E assim fiquei sem o Aspirador Ciclone, o tapete magnético com aquecimento e a impressora de fotografias, mais os Lusíadas... com um senão, insistiu para que eu ficasse com a jarra e o livro sobre a água. Era uma oferta. Fez questão. Bahhhh...Sempre os posso atirar à fuça de alguém num dia mais raivoso. É mais económico do que destruir telemóveis ou louça.
Agora, sem comprometer a senhora, tenciono dar uma desanca na aupper e na sua forma nojenta de fazer negócio. Aupper, jamais!
........
P.S: a desanca será proporcional ao número de golos que o FCP sofrer esta noite. Se o FCP empatar, será uma coisa suave. Se o FCP, graças a alguma poção milagrosa, ganhar, até nem desanco ninguém. Isto, só para ilustrar as relações causa efeito do típico grunho, neste caso grunha, futeboleiro (a).

7 comentários:

AR disse...

NÃO, OBRIGADO.
NÃO, OBRIGADO.
NÃO, OBRIGADO.
NÃO, OBRIGADO.
NÃO, OBRIGADO.
NÃO, OBRIGADO.
NÃO, OBRIGADO.
NÃO, OBRIGADO.
NÃO, OBRIGADO.

Comigo, estas simples frases, 3, 6 ou 9 vezes resultam sempre.

Na rua: sorrio e continuo a andar.

zé da murrinhanha disse...

Nunca experimentei, mas também deve resultar:
"MINHA SENHORA: TENHO MUITO RESPEITO PELO SEU TRABALHO, ATÉ PORQUE TENHO UMA FLHA NUM CALL CENTER, MAS SÓ ME INTERESSAM COISAS DE SEXO INFANTIL.
TEM ?
HEIN, TEM SEXO INFANTIL ?
E COM ANIMAIS ?
TEM AQUELE QUE É COM 1 PORCO, NUM SOFÁ ?"

primo do privada disse...

Eu só compro livros sobre droga, com oferta de uma variedade de espécies para experimentar

mac disse...

Que diabo, a rapariga tem filhos para alimentar, Saphou!
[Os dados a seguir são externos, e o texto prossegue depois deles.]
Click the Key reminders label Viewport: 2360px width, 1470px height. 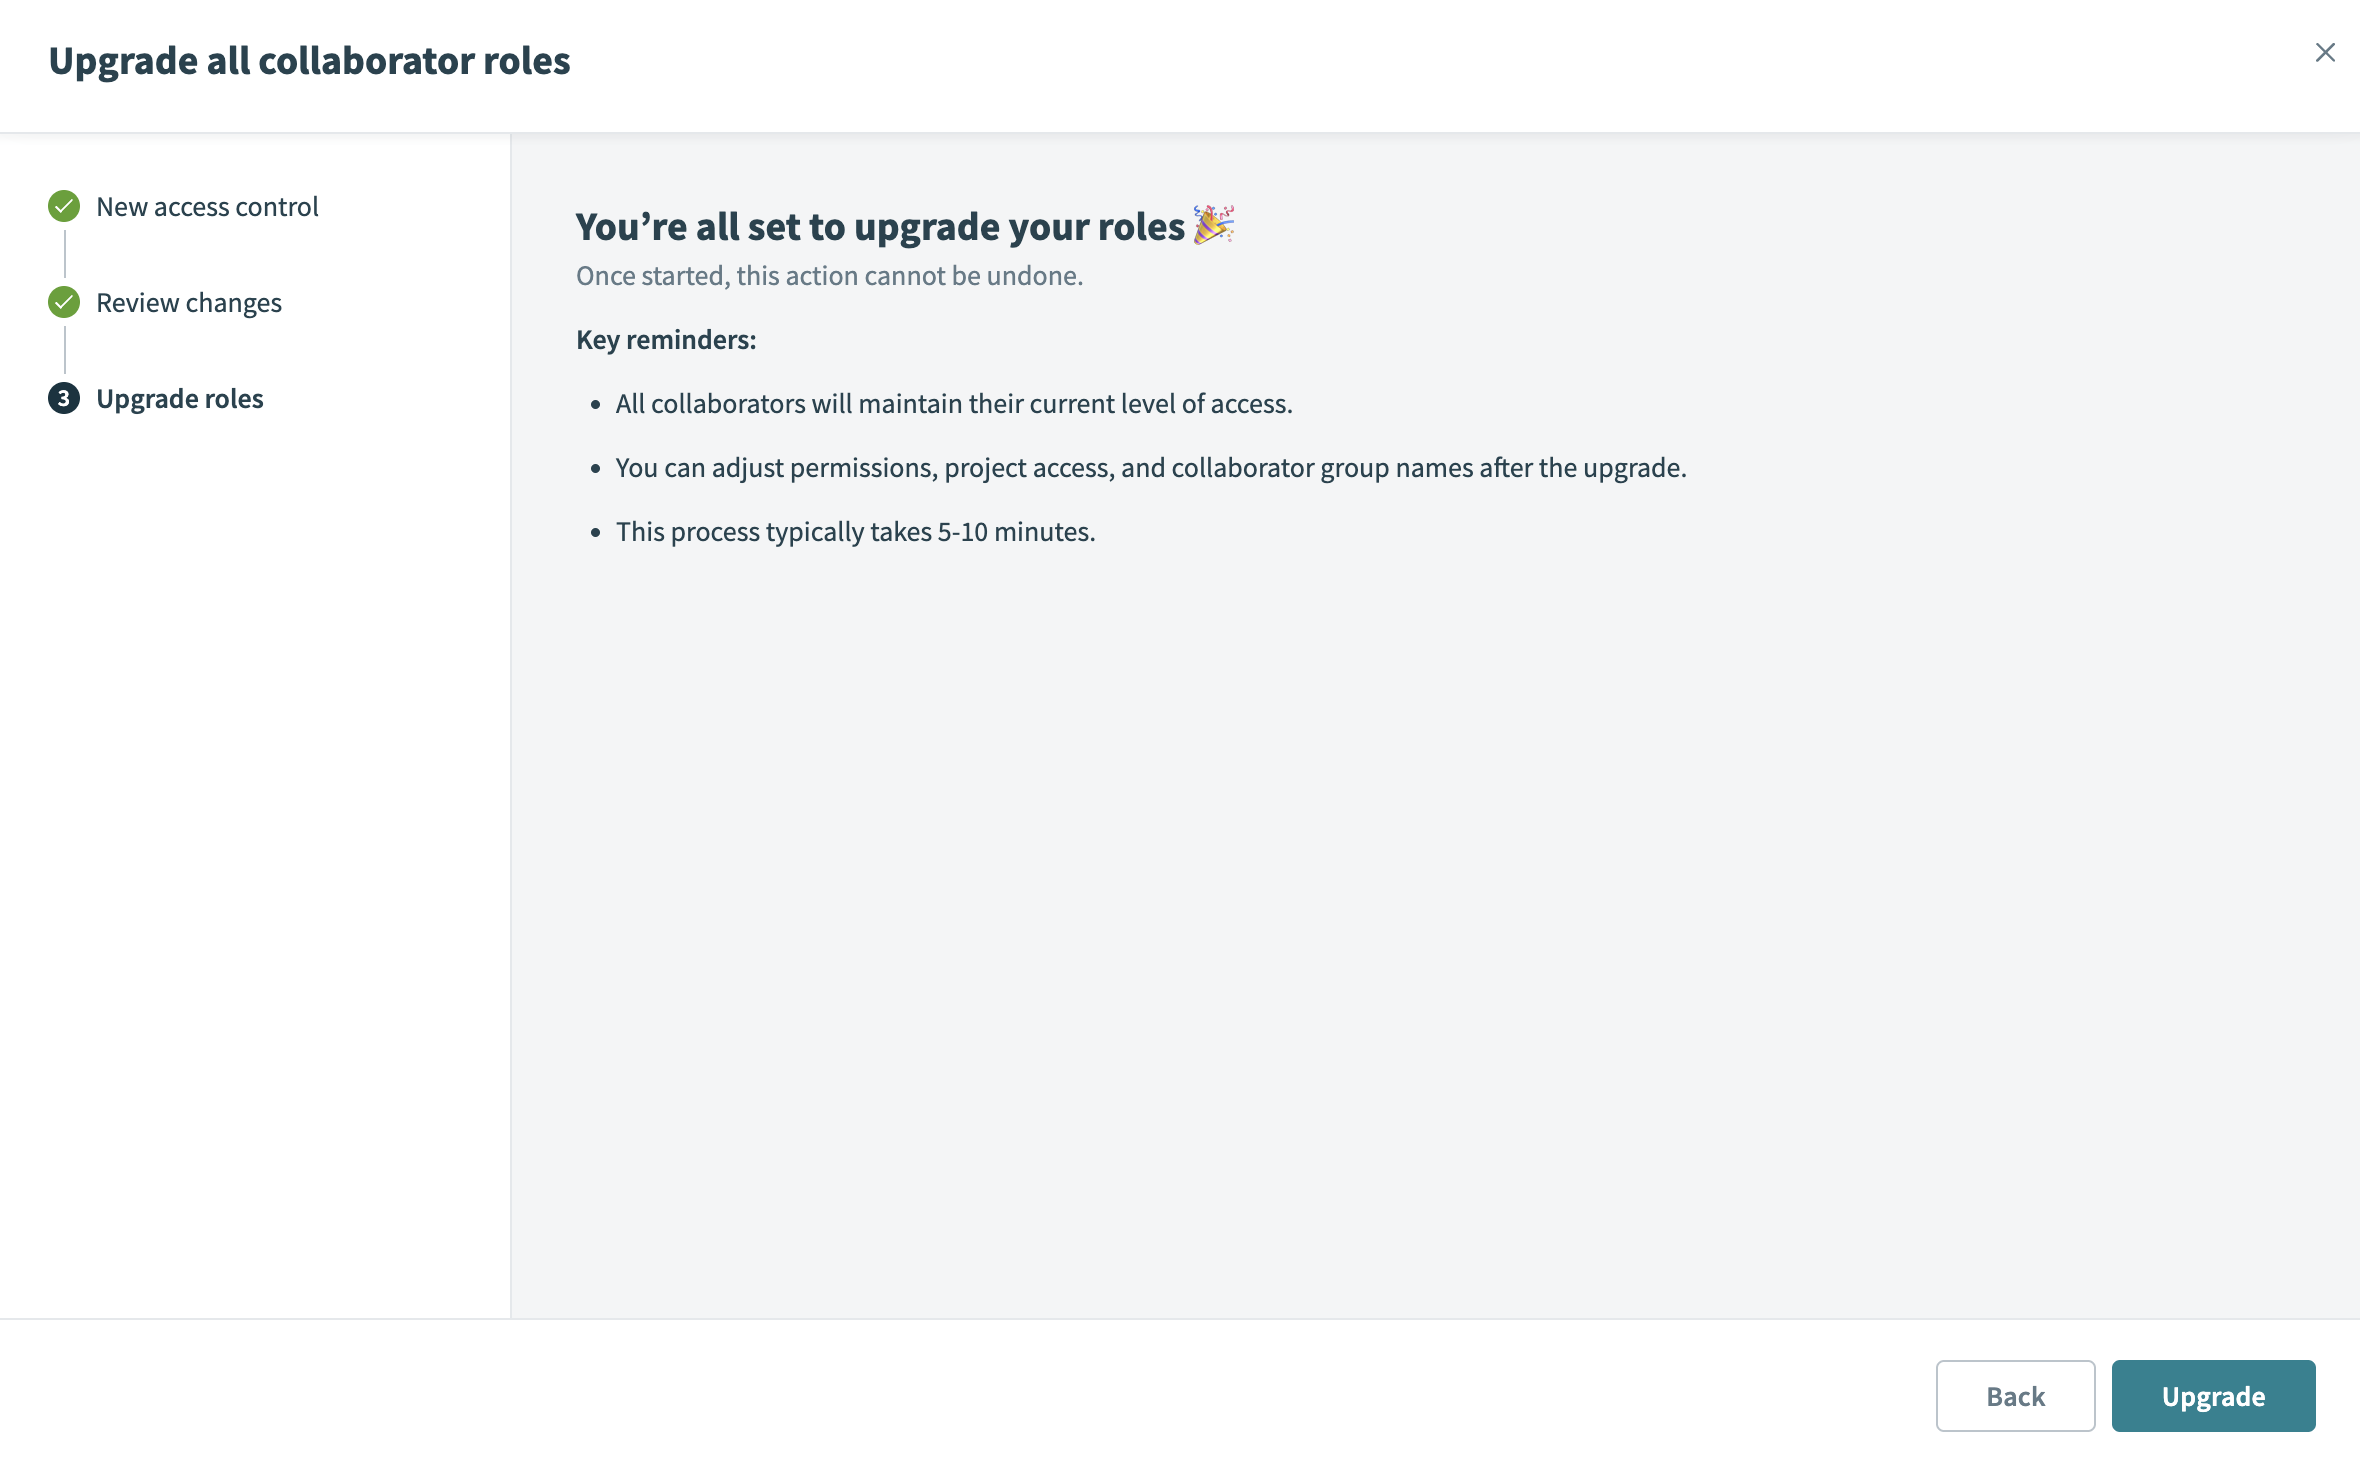pos(665,339)
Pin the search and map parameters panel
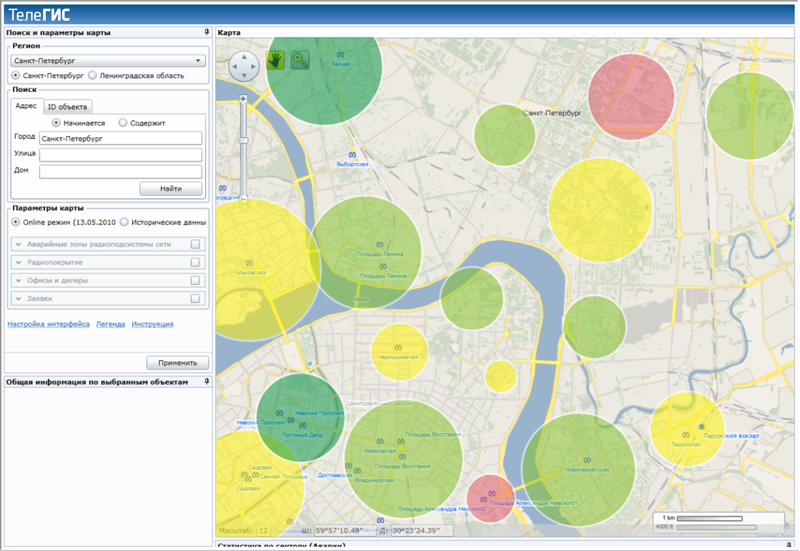 pyautogui.click(x=206, y=32)
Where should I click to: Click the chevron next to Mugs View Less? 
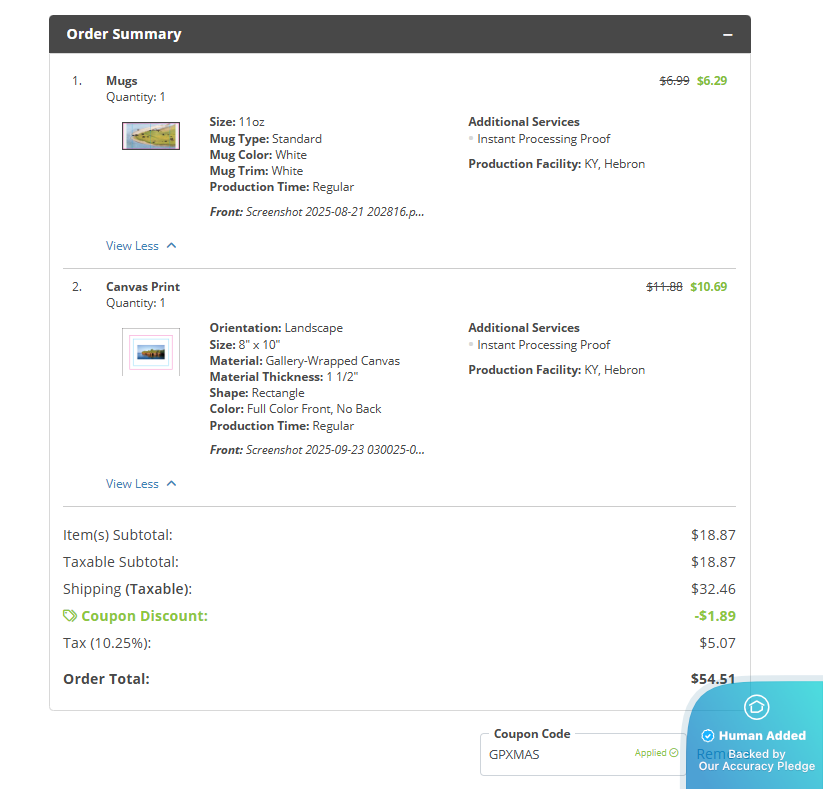(171, 245)
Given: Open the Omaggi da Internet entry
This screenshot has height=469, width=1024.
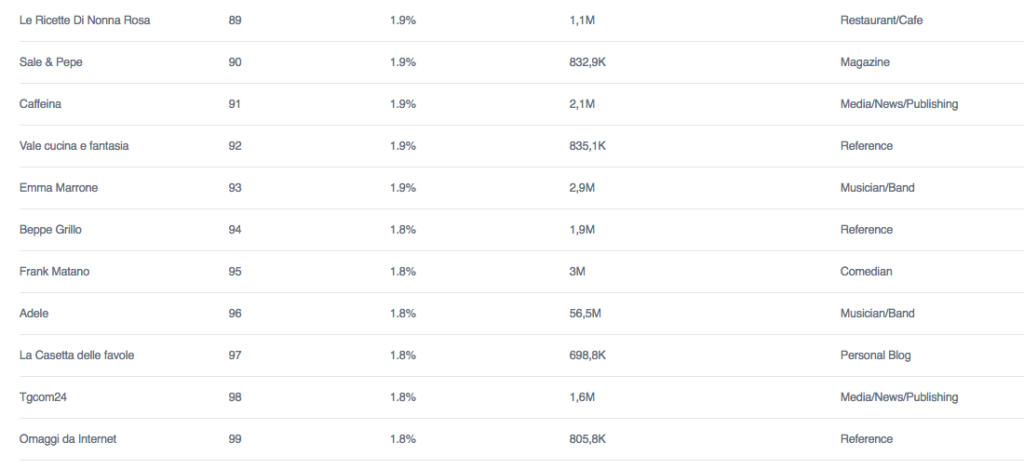Looking at the screenshot, I should [x=68, y=438].
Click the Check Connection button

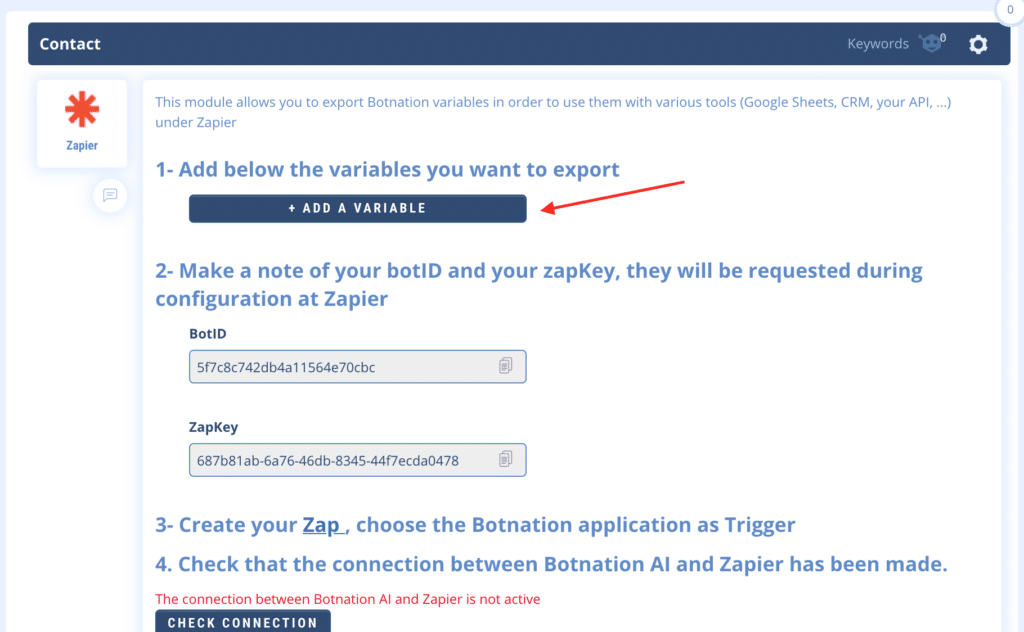tap(243, 622)
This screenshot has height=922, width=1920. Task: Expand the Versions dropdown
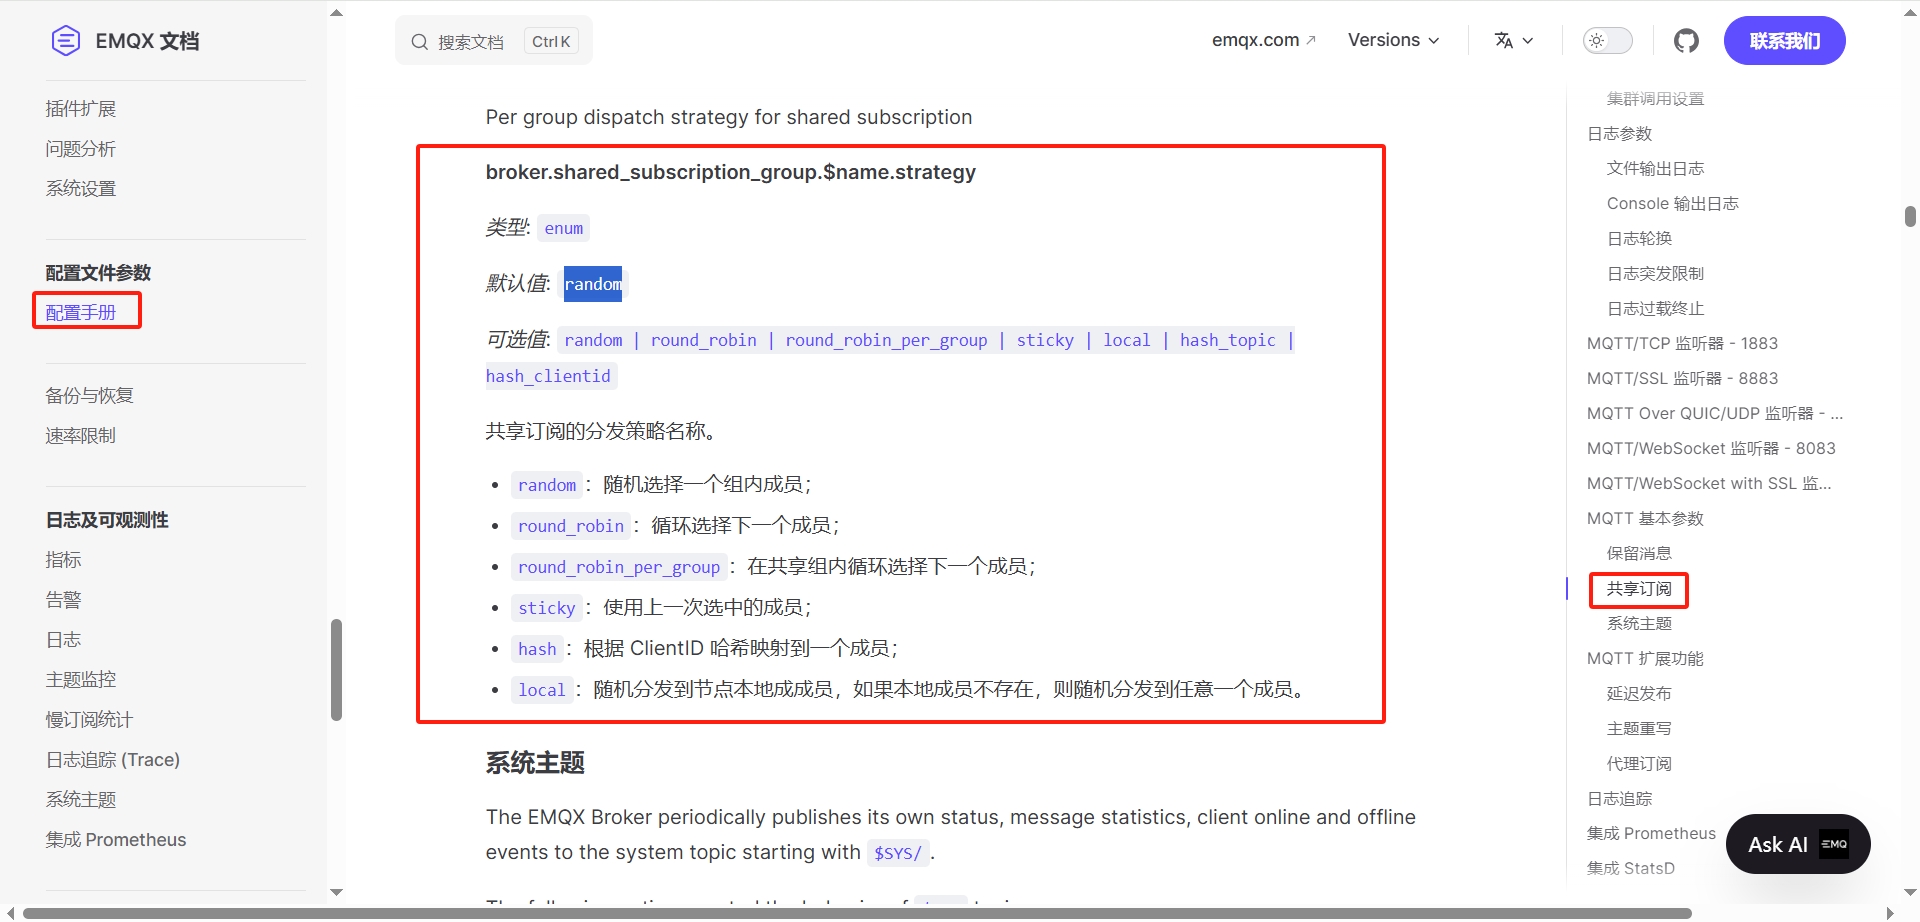(1393, 41)
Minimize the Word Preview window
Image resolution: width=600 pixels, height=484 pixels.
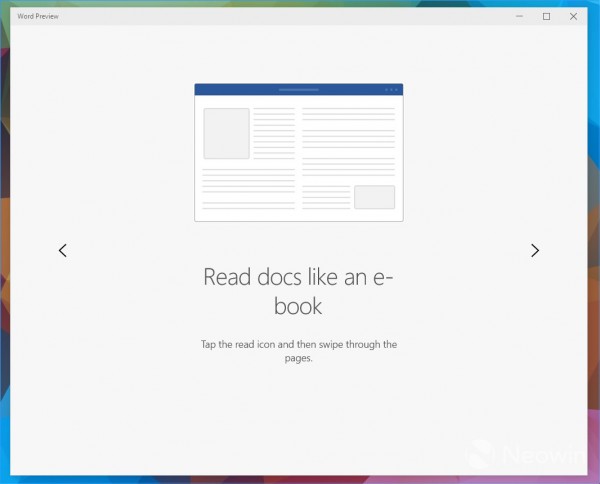coord(519,16)
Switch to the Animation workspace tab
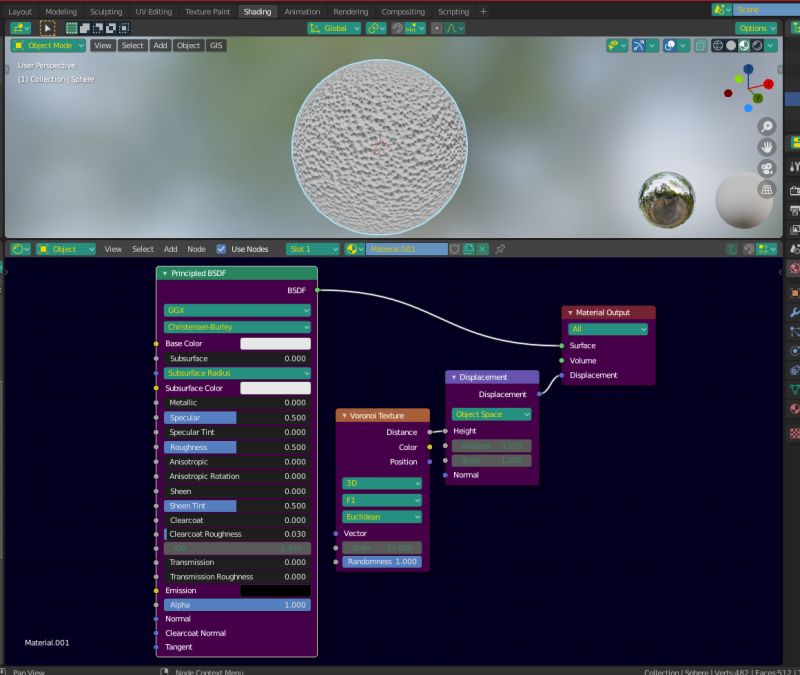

Quem lhe manda a si abrir a porta?
Refile com a Aupper, sim, mas não por causa de um jogo de futebol e sim porque a conseguiu fazer abrir a porta.
Que é que o futebol tem a ver com isto, se a tal Aupper nem vende bolas, nem relva nem heroína nem nada? pfuuuu...

saphou disse...

Mac, o futebol era um à parte, um pretexto para falar nas relações causa efeito disparatadas, ao contrário das relações causa efeito cientificamente provadas referidas nos posts anteriores.
É claro que vou desancar na empresa que até vão andar de lado, e pouparei a senhora, como poupei hoje e tive que a aturar cerca de 40 minutos

Luís Filipe Maia disse...

O resultado do Fê Quê Pê, justifica que retome a ideia da opção de compra, do Lusíadas e demais utilidade para o lar.

mac disse...

Saphou... Eu hei-de ir para o Inferno e de foguetão, de certezinha.

Foi um arrebique estúpido, desculpe.

Que eu não gosto muito de futebol, mas adoro peixes, por exemplo. Pode?!?